Ms. Evans was named the fisheries advisory committee’s liaison to Deepwater Wind in March. In July, the company began its survey, which includes drilling core samples 180 feet below the surface at the fertile fishing grounds of Cox’s Ledge. “Unfortunately for the fishermen I speak to, they’re very confused,” she said. “This budget would make it possible for us to let them know what’s going on with certainty.” 

Councilman David Lys, the board’s liaison to the fisheries advisory committee, asked if the advisory committee could accomplish the study, or if the town should issue a request for proposals in order to “get the best document possible to protect our town’s interests” as Deepwater Wind’s proposal for the wind farm is scrutinized by state and federal permitting agencies. The town will participate as interveners in the Article VII review process under the state public service law. “I am an advocate of getting this plan started . . . but I just need to know the objectives and end result,” he said.

A lengthy discussion followed on the sort of details that might be collected, for example, who is fishing in a particular area and when, what and how much they are catching, how are the data to be compiled, and who would benefit from the study. 
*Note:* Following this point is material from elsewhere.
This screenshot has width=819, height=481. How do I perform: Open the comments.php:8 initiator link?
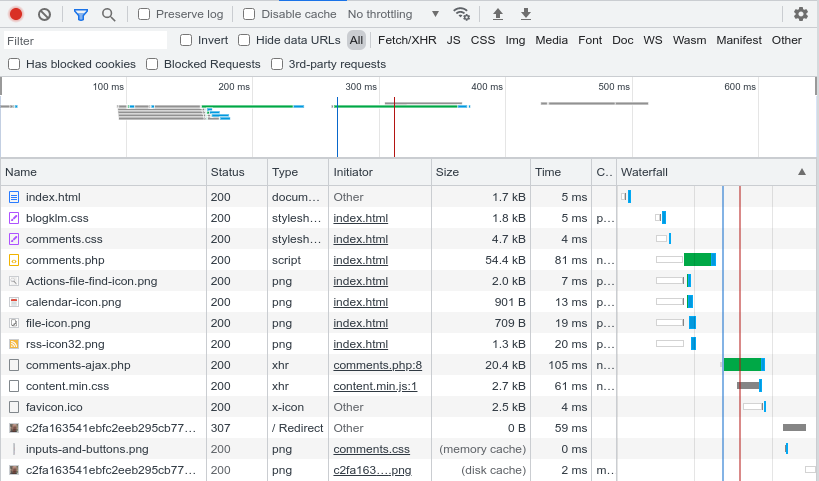click(x=377, y=365)
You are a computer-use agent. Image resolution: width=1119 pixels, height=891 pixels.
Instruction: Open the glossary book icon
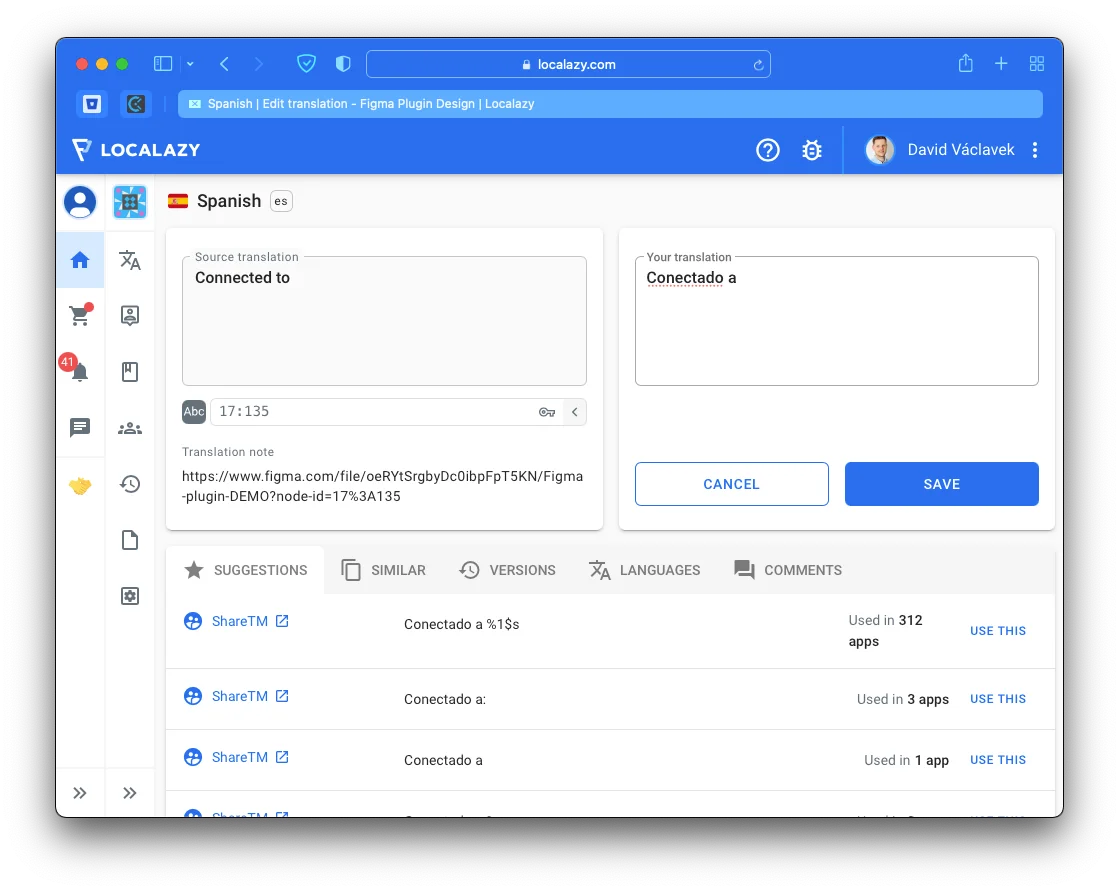pos(130,372)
“For the people fishing in that area,” Ms. Brady said, “they know they’re going to be compromised.” Vessel trip reports are proprietary, she said, but “anyone that wants to be compensated if they’re going to lose fishing time” has a powerful incentive to volunteer data. 
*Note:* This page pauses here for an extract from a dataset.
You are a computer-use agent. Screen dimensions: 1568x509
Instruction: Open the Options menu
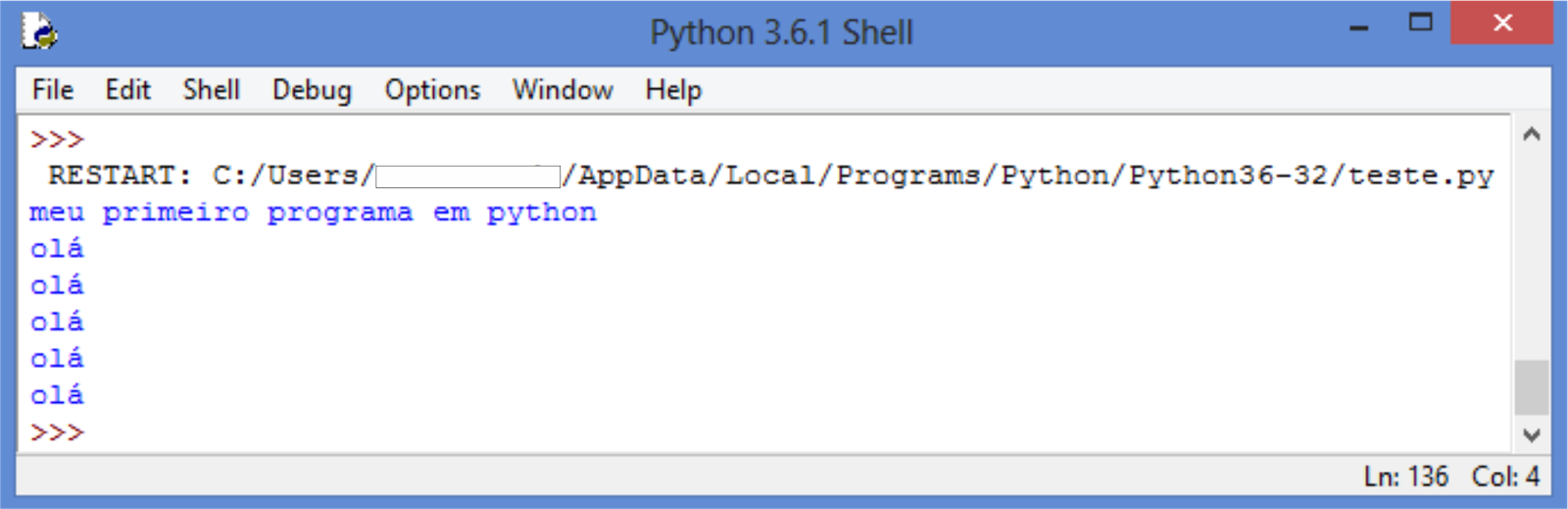[432, 90]
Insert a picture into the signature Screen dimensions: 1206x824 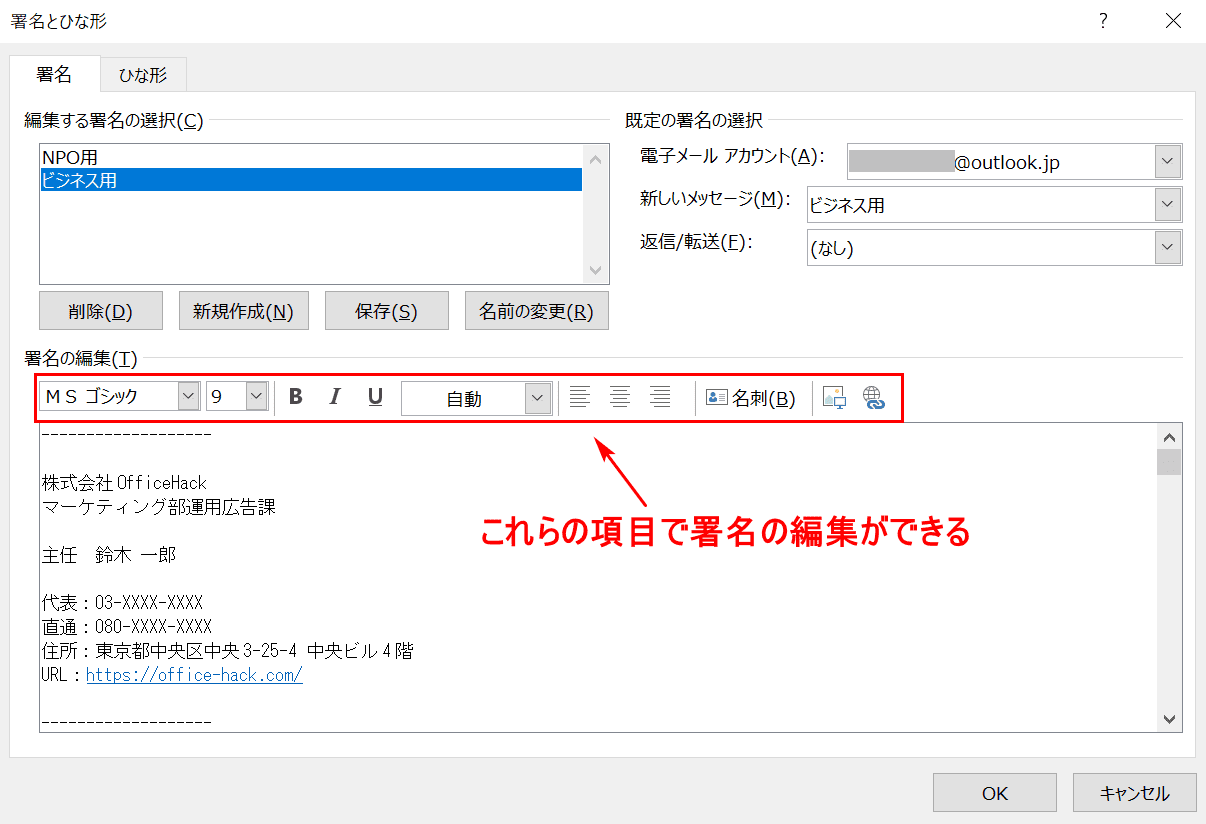[834, 398]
A part-time employee, Ms. Brady said, could collect such data and determine appropriate compensation based on time lost to Deepwater Wind’s survey and subsequent activity. Such a study, Supervisor Peter Van Scoyoc said, could also inform Deepwater Wind as to when not to disturb an area based on factors such as seasonal migration. “We’ll figure out who the fishermen are, what they fish for, what they catch, where, and when,” he said. “That makes complete sense to me.”

Board members agreed that a request for proposals should be issued to identify a candidate versed in statistical data collection and scientific research, and asked Ms. Brady and Ms. Evans to help with its development.